Но и старинного слога здесь не жаловали — свистнул ременный аркан, затянулся вокруг богатырских плеч и сразу же лопнул; тотчас десяток петель взметнулись в воздухе и попали куда надо, но и они не выдержали перенятой у Святогора мощи.
Конные красавицы не растерялись, дружно взялись за луки и натянули тетивы.
— Глаза побереги, — посоветовал Жихарь и закрыл лицо руками. Стрелы вонзались в тела побратимов, портили одежду (точнее, лохмотья), но от соприкосновения с каменными мышцами раскалывались, расщеплялись пополам.
Стрел было много, бабы попались упорные. Когда опустели колчаны, всадницы взялись за сабли, тупя их и ломая. Помаленьку обрывки одежды слетели с Жихаря и Яр-Тура, на телах же не наблюдалось и царапины.
В отчаянии предводительница отряда попробовала смять Жихаря конем, но туго пришлось именно коню.
И тогда красавицы в гневе побросали бесполезное и поломанное оружие, стали шумно рыдать и голосить. Жихарь пробовал их утешать, осторожно гладя по головам (отчего шлемные ремни лопались), а Яр-Тур, забыв учтивость, сорвал у одной из врагинь седельную сумку, нащупал в ней ковригу хлеба и стал жадно отрывать зубами куски — вместе с кожей сумки.
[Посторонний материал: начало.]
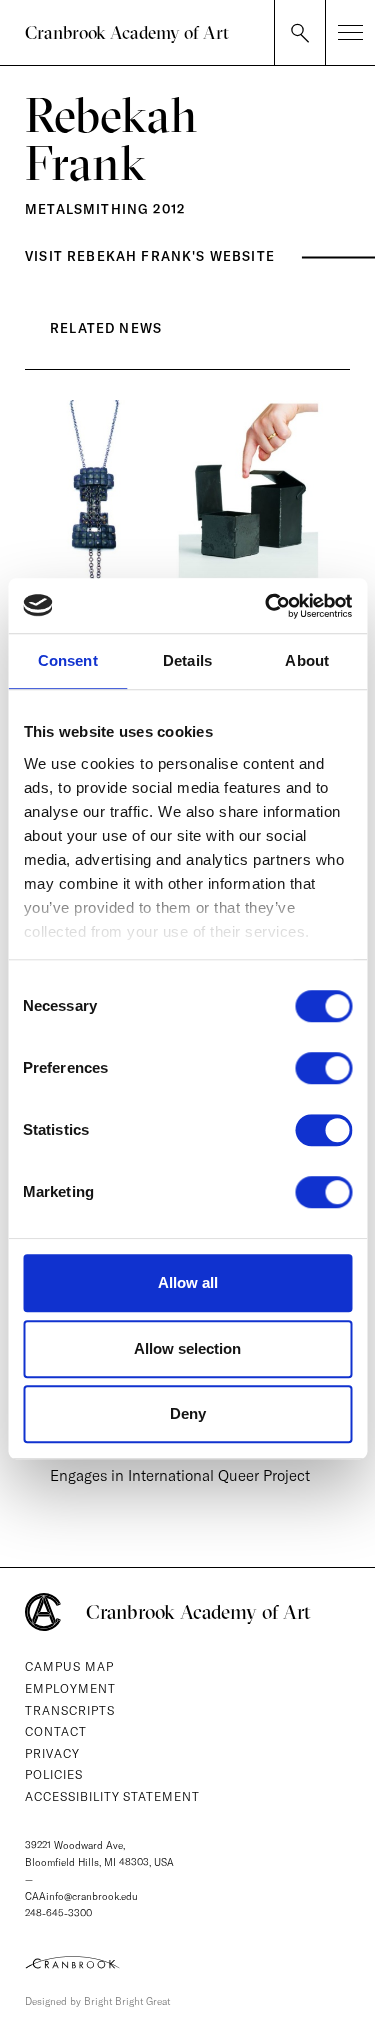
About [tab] (307, 660)
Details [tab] (187, 660)
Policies (54, 1774)
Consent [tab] (68, 660)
Потом опомнился и с величайшими извинениями протянул названому брату его долю.
…Встречать пленников вышел весь город. Хотя шли они по доброй воле, маленько подкрепившись: коня, который расшибся о Жихаря, пришлось прирезать, зажарить и съесть почти целиком. Женщины с ужасом глядели на непобедимых чудовищ, потом стали упрашивать их пройти в город, иначе им, дозорным, несдобровать.
Частокол вокруг города был набит кое-как, походил на гребень с выломанными зубьями, дома располагались в беспорядке, срублены были, видно, на скорую руку или же в полной темноте: заугольные бревна торчали не вровень, окна прорубались в самых неожиданных местах, ступеньки на крылечках были разной высоты.